Could you write out exactly the lines from the one that contains "Task: Click the green" through the last line of the listing below, both included and nothing more?

- [DATA EXCERPTS]:
---
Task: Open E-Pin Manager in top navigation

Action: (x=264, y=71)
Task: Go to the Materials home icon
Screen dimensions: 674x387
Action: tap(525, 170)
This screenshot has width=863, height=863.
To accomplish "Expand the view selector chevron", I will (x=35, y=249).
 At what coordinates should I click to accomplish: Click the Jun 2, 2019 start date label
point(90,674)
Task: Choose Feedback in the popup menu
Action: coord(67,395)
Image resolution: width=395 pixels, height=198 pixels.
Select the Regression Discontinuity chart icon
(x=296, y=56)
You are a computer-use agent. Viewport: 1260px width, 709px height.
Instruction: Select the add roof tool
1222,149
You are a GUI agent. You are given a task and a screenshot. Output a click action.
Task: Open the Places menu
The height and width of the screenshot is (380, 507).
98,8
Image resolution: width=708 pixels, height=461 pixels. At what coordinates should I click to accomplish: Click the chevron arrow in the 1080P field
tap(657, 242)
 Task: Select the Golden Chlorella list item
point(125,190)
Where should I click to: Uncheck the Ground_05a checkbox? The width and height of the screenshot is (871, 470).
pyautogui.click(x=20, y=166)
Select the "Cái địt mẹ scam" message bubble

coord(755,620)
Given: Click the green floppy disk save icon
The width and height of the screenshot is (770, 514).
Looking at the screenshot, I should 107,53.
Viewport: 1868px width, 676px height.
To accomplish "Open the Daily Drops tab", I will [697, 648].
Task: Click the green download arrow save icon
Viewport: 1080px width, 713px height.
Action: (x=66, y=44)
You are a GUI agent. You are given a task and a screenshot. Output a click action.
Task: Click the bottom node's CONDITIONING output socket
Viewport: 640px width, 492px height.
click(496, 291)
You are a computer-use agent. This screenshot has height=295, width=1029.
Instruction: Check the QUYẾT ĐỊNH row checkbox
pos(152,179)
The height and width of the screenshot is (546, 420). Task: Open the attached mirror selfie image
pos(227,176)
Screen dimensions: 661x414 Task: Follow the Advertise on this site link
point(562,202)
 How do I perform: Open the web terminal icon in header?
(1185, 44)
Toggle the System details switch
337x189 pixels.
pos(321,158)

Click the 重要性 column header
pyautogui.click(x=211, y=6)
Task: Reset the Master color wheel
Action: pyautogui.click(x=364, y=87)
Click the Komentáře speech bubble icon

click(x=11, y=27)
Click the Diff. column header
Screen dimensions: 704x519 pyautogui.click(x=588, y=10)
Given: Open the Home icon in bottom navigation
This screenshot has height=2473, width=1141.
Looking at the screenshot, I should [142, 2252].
---
- [RESULT]:
Task: Click the green download arrow save icon
Viewport: 1080px width, 713px height.
Action: (x=66, y=44)
You are a GUI agent. You are given a task and a screenshot. Output a click action.
Task: Click the bottom node's CONDITIONING output socket
Viewport: 640px width, 492px height.
click(496, 291)
You are a computer-use agent. This screenshot has height=295, width=1029.
Instruction: Check the QUYẾT ĐỊNH row checkbox
pos(152,179)
The height and width of the screenshot is (546, 420). Task: Open the attached mirror selfie image
pos(227,176)
Screen dimensions: 661x414 Task: Follow the Advertise on this site link
point(562,202)
 How do I perform: Open the web terminal icon in header?
(1185, 44)
Toggle the System details switch
337x189 pixels.
pos(321,158)

Click the 重要性 column header
pyautogui.click(x=211, y=6)
Task: Reset the Master color wheel
Action: pyautogui.click(x=364, y=87)
Click the Komentáře speech bubble icon

click(x=11, y=27)
Click the Diff. column header
Screen dimensions: 704x519 pyautogui.click(x=588, y=10)
Given: Open the Home icon in bottom navigation
This screenshot has height=2473, width=1141.
Looking at the screenshot, I should [142, 2252].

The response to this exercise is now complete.